I suppose I’ve gained a new understanding of West Coast living. 

We have tornadoes in Indiana, but this is something bigger. Feeling the power of an earthquake under my feet left me in awe of how small and feeble we are compared to Mother Earth. 

as i sit by the campfire the wind is changing directions and the temperature is dropping. A plume of smoke just danced the aroma of burning redwood under my nose. I am sitting here looking at my shelter and all the belongings I have brought with me: a single man tent, a BeachFlyer bicycle, and two panniers holding my clothes, tablets, chargers, and bike tools. 

I continually ask myself, what am I doing? Not in doubt but to remind myself why I am biking, who I am on this trip for, and how this work will support students in Cameroon and other parts of Sub-Saharan Africa. 

But the trip has its own rewards. In my life I have traveled thousands of miles to some of the most beautiful landscapes in the world. But tonight, one that rivals them all is my backyard. 

Some would feel lonely out here, but how can I be when all this beauty surrounds me and so many thoughts, prayers, and well wishes are being sent my way? People from all over the world are following my journey. I have support from my family, friends, and colleagues. Every well-meaning word imaginable is pushing me along. 

So with owls hooting, wind blowing leaves, and the branches playing a percussion for a concert of calls from animals I’ve not yet met, how can one be lonely?
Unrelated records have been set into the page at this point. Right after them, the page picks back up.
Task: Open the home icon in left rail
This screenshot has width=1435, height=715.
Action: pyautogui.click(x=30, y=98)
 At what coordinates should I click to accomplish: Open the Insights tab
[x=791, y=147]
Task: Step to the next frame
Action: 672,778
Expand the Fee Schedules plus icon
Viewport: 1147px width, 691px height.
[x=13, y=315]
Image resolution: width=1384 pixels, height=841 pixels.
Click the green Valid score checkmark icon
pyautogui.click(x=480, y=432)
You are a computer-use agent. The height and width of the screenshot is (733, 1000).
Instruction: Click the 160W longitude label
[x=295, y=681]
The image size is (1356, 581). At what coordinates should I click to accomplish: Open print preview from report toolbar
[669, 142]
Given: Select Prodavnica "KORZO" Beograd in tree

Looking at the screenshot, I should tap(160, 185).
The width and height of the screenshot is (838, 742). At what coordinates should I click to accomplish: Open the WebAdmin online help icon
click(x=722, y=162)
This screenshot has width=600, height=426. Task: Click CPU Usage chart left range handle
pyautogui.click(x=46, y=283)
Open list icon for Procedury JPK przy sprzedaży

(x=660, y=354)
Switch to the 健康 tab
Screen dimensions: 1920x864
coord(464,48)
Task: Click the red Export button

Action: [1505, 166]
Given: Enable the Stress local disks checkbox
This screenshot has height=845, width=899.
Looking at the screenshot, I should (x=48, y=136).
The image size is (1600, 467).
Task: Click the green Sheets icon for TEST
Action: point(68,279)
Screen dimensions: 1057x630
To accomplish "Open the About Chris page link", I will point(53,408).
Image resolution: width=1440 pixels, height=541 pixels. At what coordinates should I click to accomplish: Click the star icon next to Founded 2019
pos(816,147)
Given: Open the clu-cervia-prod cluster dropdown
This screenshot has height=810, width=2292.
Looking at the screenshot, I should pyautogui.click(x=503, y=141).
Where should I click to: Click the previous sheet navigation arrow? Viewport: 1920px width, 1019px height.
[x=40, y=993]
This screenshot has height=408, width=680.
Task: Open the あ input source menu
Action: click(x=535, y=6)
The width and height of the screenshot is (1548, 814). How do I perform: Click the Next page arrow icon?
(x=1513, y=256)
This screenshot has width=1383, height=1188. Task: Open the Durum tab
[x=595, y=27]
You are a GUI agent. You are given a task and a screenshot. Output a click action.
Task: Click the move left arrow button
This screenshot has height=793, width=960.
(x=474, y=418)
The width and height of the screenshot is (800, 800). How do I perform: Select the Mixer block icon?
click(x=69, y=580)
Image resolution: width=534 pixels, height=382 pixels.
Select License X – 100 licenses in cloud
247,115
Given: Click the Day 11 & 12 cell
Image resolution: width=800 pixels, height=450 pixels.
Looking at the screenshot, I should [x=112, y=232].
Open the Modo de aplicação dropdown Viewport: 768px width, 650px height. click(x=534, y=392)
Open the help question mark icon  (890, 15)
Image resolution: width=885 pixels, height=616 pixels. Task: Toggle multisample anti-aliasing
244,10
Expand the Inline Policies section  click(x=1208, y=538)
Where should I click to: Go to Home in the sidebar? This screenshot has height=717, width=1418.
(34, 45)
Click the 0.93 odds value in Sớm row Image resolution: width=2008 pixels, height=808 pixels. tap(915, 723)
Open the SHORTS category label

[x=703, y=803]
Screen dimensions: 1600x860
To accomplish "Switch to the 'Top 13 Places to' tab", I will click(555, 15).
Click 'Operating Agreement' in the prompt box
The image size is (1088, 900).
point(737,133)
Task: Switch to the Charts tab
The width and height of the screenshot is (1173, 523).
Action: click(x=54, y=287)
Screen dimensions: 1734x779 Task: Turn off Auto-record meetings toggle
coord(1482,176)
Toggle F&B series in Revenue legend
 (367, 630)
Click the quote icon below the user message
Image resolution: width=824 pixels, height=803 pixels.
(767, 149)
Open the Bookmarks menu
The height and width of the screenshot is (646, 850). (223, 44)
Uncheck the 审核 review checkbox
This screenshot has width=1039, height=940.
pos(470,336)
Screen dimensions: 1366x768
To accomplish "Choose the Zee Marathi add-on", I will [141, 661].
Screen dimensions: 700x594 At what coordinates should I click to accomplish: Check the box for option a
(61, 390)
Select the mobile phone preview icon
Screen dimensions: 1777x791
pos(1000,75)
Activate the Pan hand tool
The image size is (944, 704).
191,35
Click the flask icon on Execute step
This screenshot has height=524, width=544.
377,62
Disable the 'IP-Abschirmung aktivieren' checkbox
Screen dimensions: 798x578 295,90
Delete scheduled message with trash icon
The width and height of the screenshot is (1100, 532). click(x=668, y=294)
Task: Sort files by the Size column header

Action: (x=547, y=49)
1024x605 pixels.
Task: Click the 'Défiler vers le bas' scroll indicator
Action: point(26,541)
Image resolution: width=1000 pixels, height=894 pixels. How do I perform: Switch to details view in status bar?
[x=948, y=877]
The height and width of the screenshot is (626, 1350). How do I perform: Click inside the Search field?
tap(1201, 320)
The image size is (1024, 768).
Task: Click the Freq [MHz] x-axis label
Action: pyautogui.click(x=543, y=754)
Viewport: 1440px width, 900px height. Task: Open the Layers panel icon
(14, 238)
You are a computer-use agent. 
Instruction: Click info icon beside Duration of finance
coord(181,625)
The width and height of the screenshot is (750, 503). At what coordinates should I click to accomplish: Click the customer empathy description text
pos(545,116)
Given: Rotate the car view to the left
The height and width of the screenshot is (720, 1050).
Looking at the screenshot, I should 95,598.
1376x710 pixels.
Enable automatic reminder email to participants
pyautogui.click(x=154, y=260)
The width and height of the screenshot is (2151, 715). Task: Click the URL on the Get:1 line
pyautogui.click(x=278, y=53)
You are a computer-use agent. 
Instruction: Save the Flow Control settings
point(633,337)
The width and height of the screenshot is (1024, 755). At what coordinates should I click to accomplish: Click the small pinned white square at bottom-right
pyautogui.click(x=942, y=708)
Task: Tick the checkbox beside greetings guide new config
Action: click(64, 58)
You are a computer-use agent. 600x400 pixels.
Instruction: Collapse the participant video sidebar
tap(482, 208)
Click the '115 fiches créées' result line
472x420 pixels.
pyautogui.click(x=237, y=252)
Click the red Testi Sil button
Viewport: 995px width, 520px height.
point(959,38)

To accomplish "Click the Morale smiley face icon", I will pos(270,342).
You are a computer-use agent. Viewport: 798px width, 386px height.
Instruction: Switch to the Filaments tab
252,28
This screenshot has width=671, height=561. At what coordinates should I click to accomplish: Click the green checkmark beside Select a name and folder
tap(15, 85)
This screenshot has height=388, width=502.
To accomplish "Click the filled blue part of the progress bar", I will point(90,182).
Life all around me is talking, interacting, and sending me good vibes. 

I can never and will never be alone. 

JAKE MOORE is making a 5,000-mile bike ride from the Pacific Coast to New York City to raise awareness and funds for youth in Cameroon. Jake spent two years in the Peace Corps in Cameroon and remains in the country as director of ScholarShop, a non-profit that furnishes students in Sub-Saharan Africa with school supplies, leadership skills, and a commitment to public service.